How good the things did taste after the hard work! Ruzena helped her mother wait on the guests, and as a treat, was allowed to go with them to the tavern where they danced their own national dances until the church bell rang out midnight.
CHAPTER VI
VILLAGE INCIDENTS
"R-r-r-rub-rub-rub!" went the little drum beaten by the bailiff as he stalked through the village. Every one hurried to door or window to learn what the news might be. It would not have created much stir in a city, but it did create quite a stir in the double row of houses.
"Beran's cow, in your very next village," announced the bailiff, "stepped into a hole and broke her leg at noon to-day, so that she had to be killed. If you want fresh meat, here's your chance."
When the bailiff had gone from end to end of the street and back again shouting the news, he was surrounded by people anxious to know the particulars: just where the accident had occurred; how the cow happened to step into the hole; who first found it out; who killed her; and many other things.
Almost every one wanted some of the meat, and several of the men set out that very evening to secure a share.

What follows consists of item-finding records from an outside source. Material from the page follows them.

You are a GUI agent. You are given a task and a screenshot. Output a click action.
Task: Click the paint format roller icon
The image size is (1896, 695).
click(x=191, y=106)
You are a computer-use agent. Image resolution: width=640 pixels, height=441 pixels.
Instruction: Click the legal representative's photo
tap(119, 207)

The next day Ruzena drove the geese to pasture in the hay stubble where they were always taken that no grain might be wasted, when the hay was already in the barn waiting to be threshed. When she returned, she found that a wandering tinker with mousetraps, rolls of wire and mending material slung over his back, was making his yearly visit.

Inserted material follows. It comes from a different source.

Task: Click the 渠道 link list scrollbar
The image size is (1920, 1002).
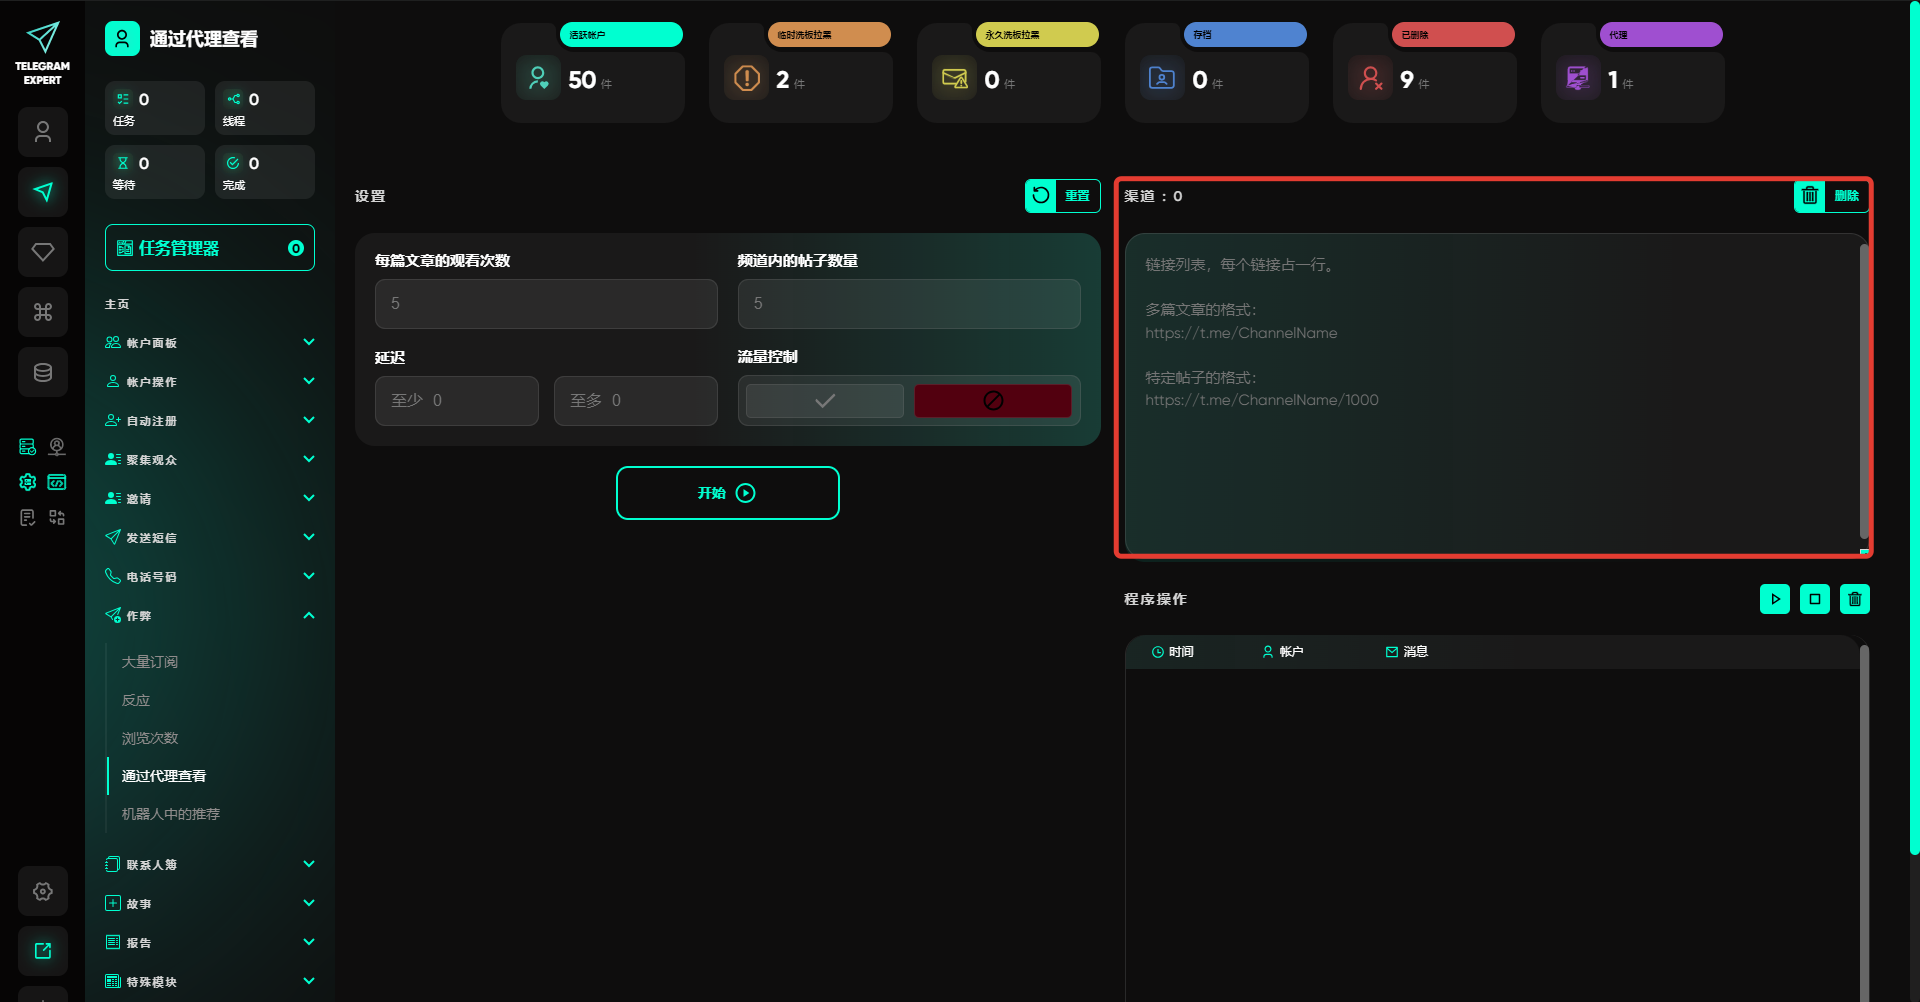Action: (1863, 390)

The tinker's native place, like that of many another Slovak tinker, was Kysuca, near the Silesian border. It was not from there, however, that he had just come, but from Nytra, a place of twelve thousand inhabitants, once the capital of the great Moravian Kingdom under Svatopluk, of which Slovakia was an important part. There was scarcely a door at which he did not stop, not merely to do some tinkering but to deliver messages from distant friends or relatives, or to relate what was going on in the greater world. He had been as far as Bohemia in his year's travels, and had much to say of that prosperous and progressive country. His opinions, though sometimes crude, were listened to with respect.